Hinweis der Redaktion

  1. Gopal was supposed to be presenting this with me, to talk about Tez. Point to Gopal/Jitendra’s talk on Hive/Tez for details on things I’ll have to skim over. Also, acknowledge Thomas Graves, who’s talking today about the excellent work he’s doing on driving Spark on Yarn.
  2. There are several sides to query latency: Query execution time : Addressed in the physical query-execution layer. Query optimizations: The first step while optimizing the query plan seems to be to query for all partition instances. Very expensive for “Project Benzene”. Bad queries : Tableau, I’m looking at you.
  3. The Transaction Processing Performance Council (inexplicably abbreviated to TPC) suggests a set of benchmarks for query processing. Many have adopted TPC-DS to showcase performance. We chose TPC-h to complement. (Also, 22 much smaller number to deal with than… 90?) Transliteration: Evita and Kylie Minogue
  4. Lineitem and Orders are extremely large Fact tables. Nation and Region are the smallest dimension tables.
  5. Tangent: Funny story: 1. About hard-drives: Can set up MR intermediate directories and HDFS data-node directories to be on different disks. Traffic from one doesn’t affect the other. But on the other hand, total read bandwidth might be reduced.
  6. Line-item: Partitioned on Ship-date. Orders: Order-date Customers: By market-segment Suppliers: On their region-key.
  7. Q5 and q21 are anomalous. Q21: Hit a trailing reducer across all versions of Hive tested. Perhaps this can be improved with a better plan. Q5: Slow reducer that hit only Hive 13. Could be a bad plan. Could be a difference in data distribution when data was regenerated for Hadoop 2 cluster.
  8. Tez : Scheduling. Playing the gaps, like Beethoven’s Fifth.
  9. Vectorization: On average: 1.2x.
  10. Except for a few outliers, ZLIB compression actually reduced performance for a 1TB dataset. Uncompressed was 1.3x faster than Compressed.
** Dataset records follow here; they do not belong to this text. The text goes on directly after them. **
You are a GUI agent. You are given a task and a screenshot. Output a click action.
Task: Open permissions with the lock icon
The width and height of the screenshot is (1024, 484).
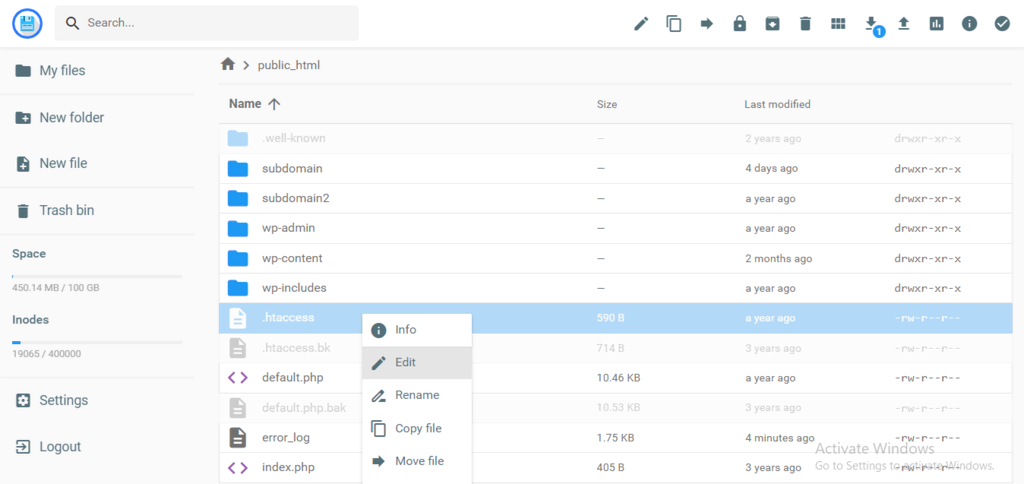[x=740, y=23]
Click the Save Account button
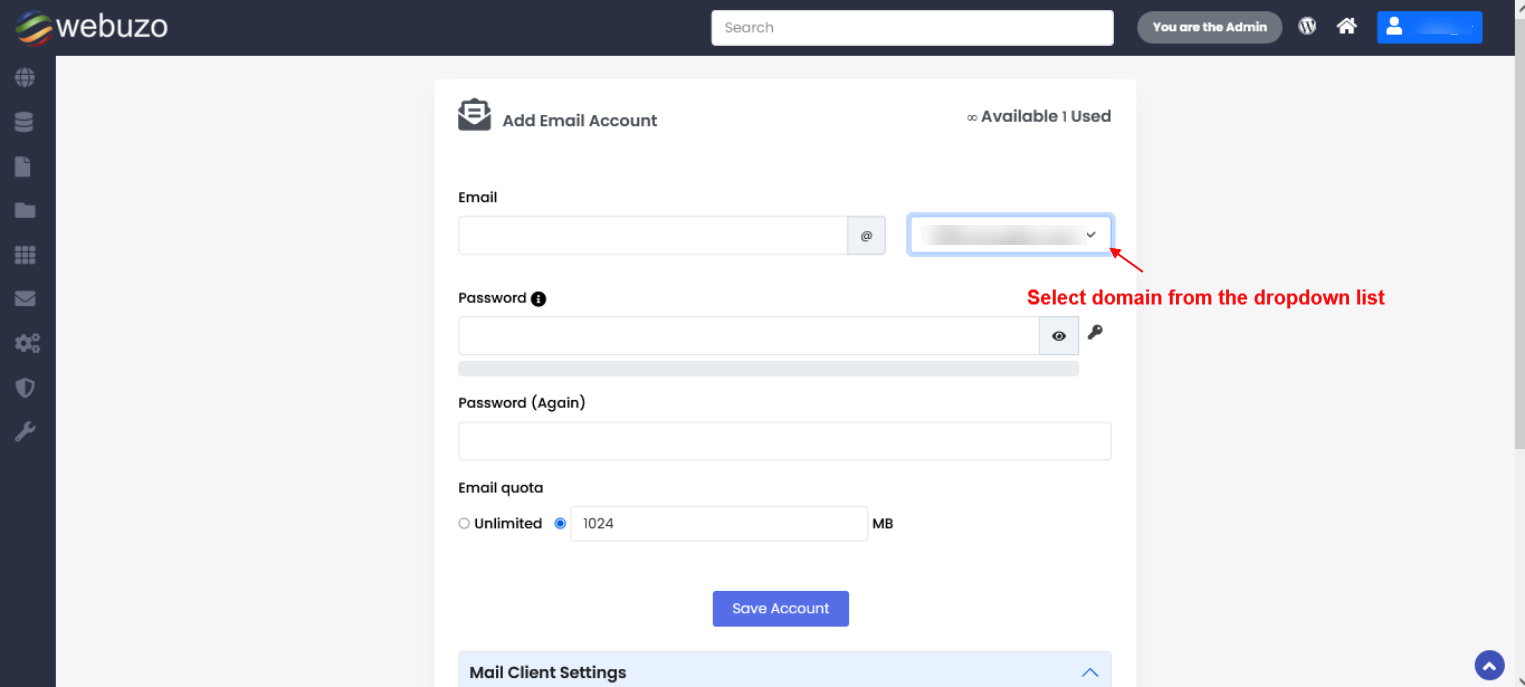 [780, 608]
  11. The situation reverses at the 10 TB level. The gains from decompression are actually offset by the disk-read time. The long-tail in 10TB/q21 threw the scale of the graph off, so I’ve excluded it in the results.
  12. Talk about file-coalesce, small-file generation, Namenode pressure and parallelism. You don’t want to read an ORC stripe from a different node. Talk about distcp –pgrub, for ORC files. Mention that SNAPPY’s license is not Apache. Also, Yoda.
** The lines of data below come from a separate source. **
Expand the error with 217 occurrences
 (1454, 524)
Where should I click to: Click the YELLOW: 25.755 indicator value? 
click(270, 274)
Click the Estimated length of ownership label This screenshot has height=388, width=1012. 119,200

  13. At 100 nodes, it performs at 0.9x the 350 node performance.
  14. We’ve seen Hive and Tez scale down for latency, scale up for data-size, and scale out across larger clusters.
  15. Familiarity : We have an existing ecosystem with Hive, HCatalog, Pig and Oozie that delivers revenue to Yahoo today. It’s hard to rock the boat. Community: The Apache Hive community is large, active and thriving. They’ve been solving issues with query latency for ages now. The switch to using the Tez execution engine was a solution within the Apache Hive project. This wasn’t a fork of Hive. This is Hive, proper. Scale: We’ve seen Hive and Tez perform at scale. Heck, we’ve seen Pig perform on Tez. Multitenant: Yahoo’s use-case is unique, and not just because of data-scale. There’s hundreds of active users and genuine multitenancy and security concerns. Design: We think the Hive community has tackled the right problems first, rather than throw RAM at the problem.
  16. Bucky Lasek at the X-Games in 2001. Notice where he’s looking… Not at the camera, but setting up his next trick.
  17. Security: Kerberos support was patched in, after the benchmarks were run. Multi-tenancy: Data needs to be explicitly pinned into memory as RDDs. In a multi-tenant system, how would pinning work? Eviction policy for data. Compatibility: Needs to work with Metastore versions 12 and 13. Shark’s gone to 0.11 just recently. Integration with the rest of the stack: Oozie and Pig. Overall, we wanted a solution that works with high-dynamic range. i.e. works well with small datasets (100s of GBs), as well as scale to multi-terabyte datasets. We have a familiar system that seems to fit that bill. It doesn’t quite rock the boat. It’s not perfect yet. There are bugs that we’re working on. And we still haven’t solved the problem of data-volume/BI. By the way, I really like the idea of BlinkDB. I saw the JIRA.